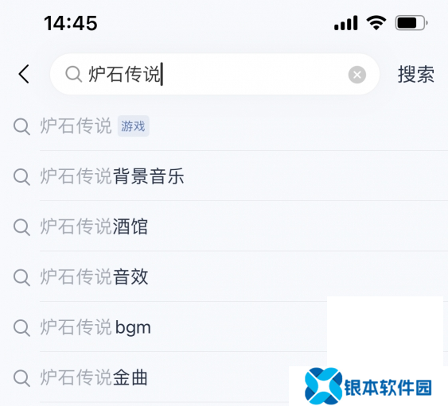Pick the 炉石传说金曲 suggestion
448x406 pixels.
tap(224, 377)
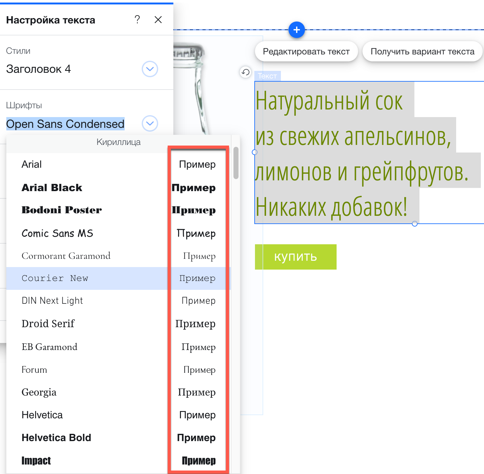Click the Редактировать текст button

click(x=306, y=52)
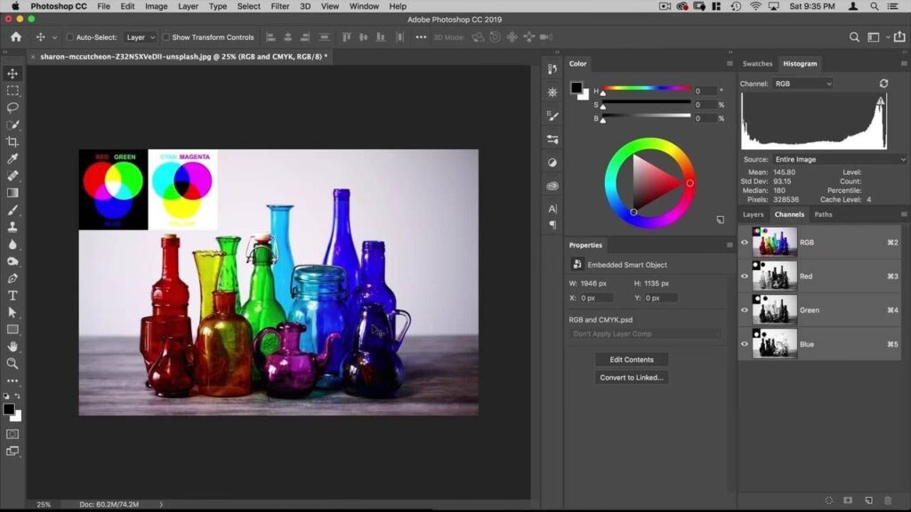This screenshot has width=911, height=512.
Task: Select the Type tool
Action: coord(12,295)
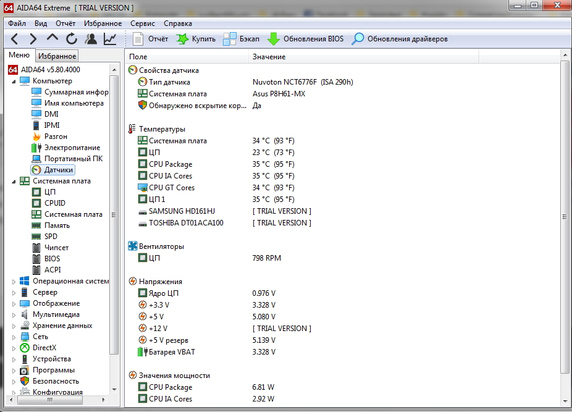Click the Refresh toolbar icon

click(72, 39)
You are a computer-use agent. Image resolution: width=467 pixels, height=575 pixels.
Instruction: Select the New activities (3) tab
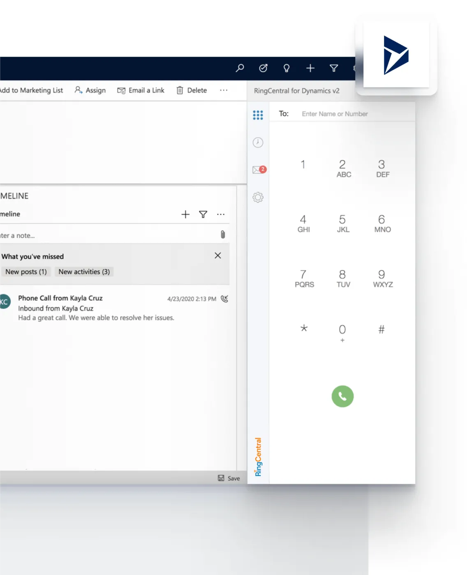click(84, 272)
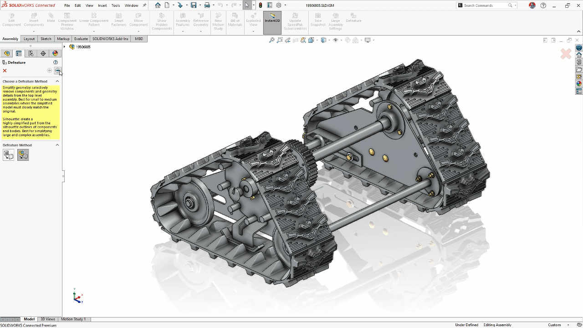
Task: Cancel Defeature with the red X
Action: (5, 71)
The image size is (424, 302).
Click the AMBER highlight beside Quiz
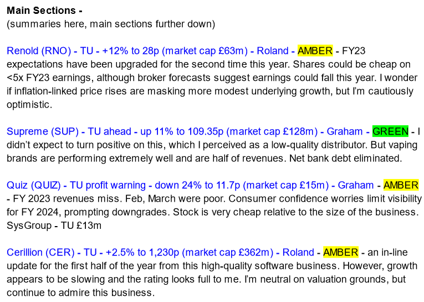point(401,185)
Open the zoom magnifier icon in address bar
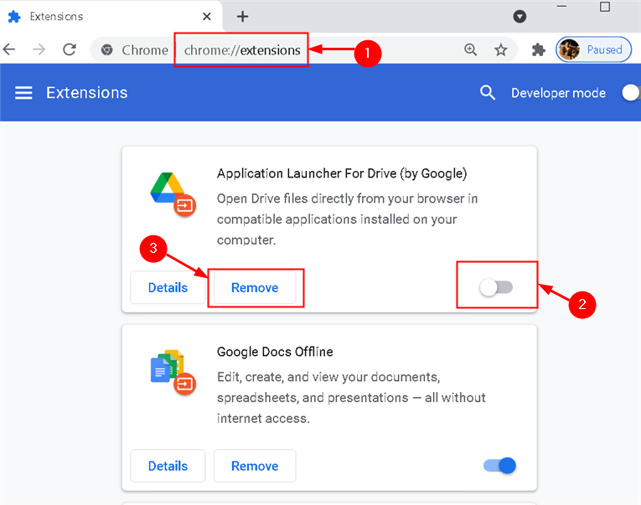This screenshot has width=641, height=505. (x=471, y=49)
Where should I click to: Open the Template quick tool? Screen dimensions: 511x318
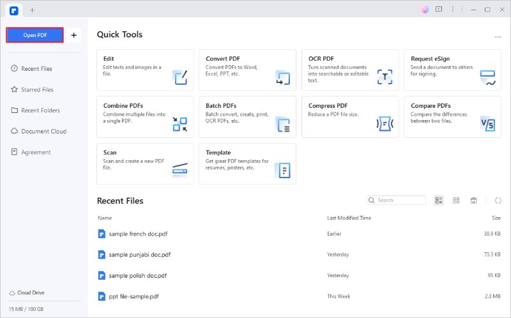(x=247, y=163)
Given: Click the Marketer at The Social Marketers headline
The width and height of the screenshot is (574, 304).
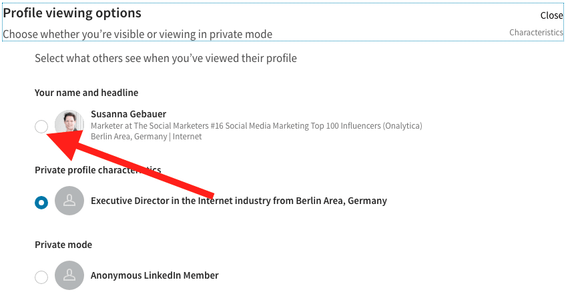Looking at the screenshot, I should coord(256,126).
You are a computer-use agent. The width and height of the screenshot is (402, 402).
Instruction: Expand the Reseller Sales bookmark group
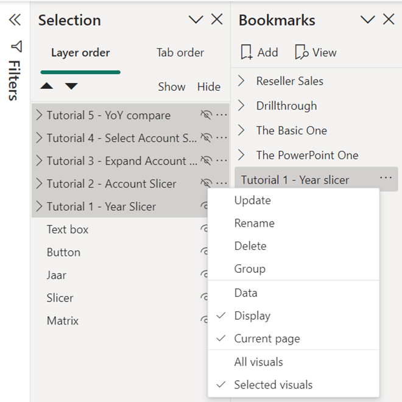coord(242,81)

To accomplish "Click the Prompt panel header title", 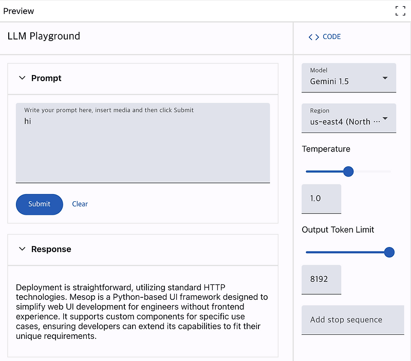I will pos(46,78).
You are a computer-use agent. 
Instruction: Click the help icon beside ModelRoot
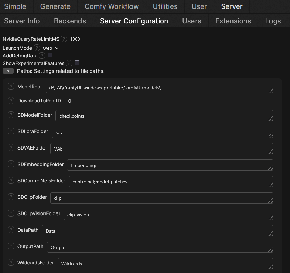pyautogui.click(x=11, y=87)
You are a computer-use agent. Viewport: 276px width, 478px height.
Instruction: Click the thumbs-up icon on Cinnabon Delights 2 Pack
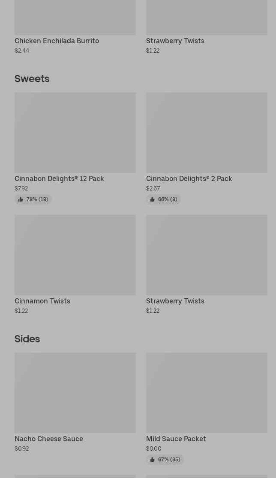pos(152,199)
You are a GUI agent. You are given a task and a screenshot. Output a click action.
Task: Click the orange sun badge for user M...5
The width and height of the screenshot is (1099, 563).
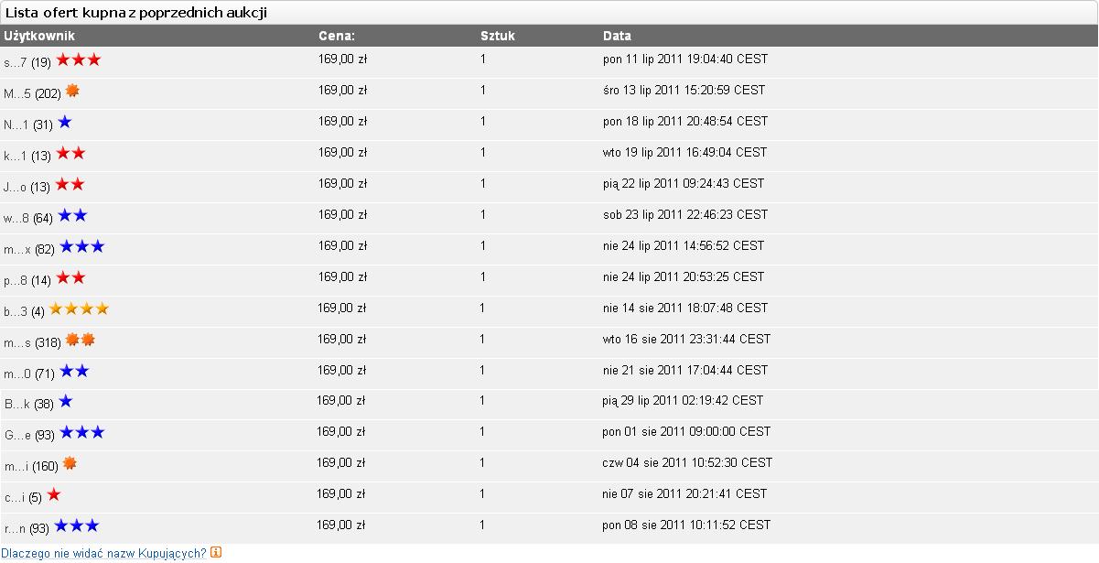(x=72, y=91)
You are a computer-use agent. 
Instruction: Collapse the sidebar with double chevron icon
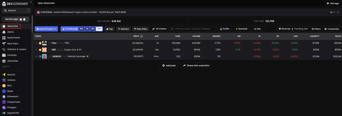point(31,2)
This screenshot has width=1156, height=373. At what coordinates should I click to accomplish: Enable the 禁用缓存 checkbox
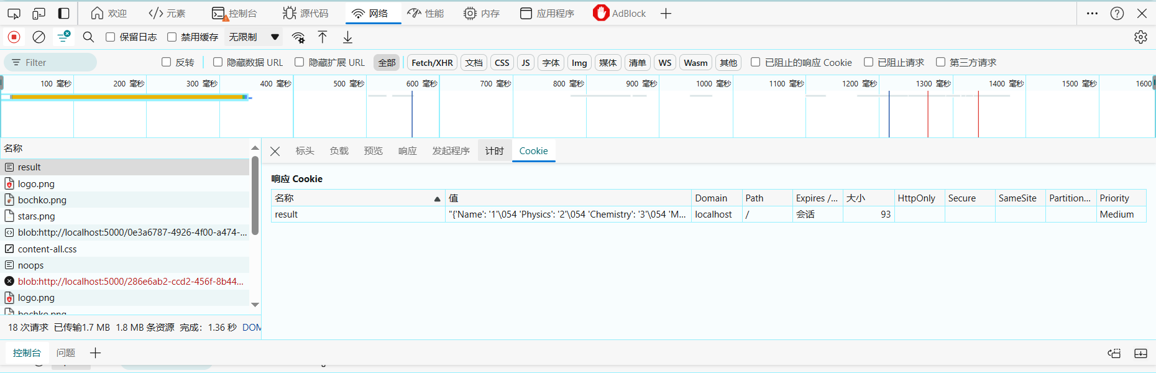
_ _ _ _ _ _ _
Lines from the one with "Instruction: Collapse the" through the final line of the listing above: copy them exactly, both ends included, and omit every picture.

Output for this task:
Instruction: Collapse the sidebar with double chevron icon
point(31,2)
This screenshot has width=1156, height=373. At what coordinates should I click to accomplish: Enable the 禁用缓存 checkbox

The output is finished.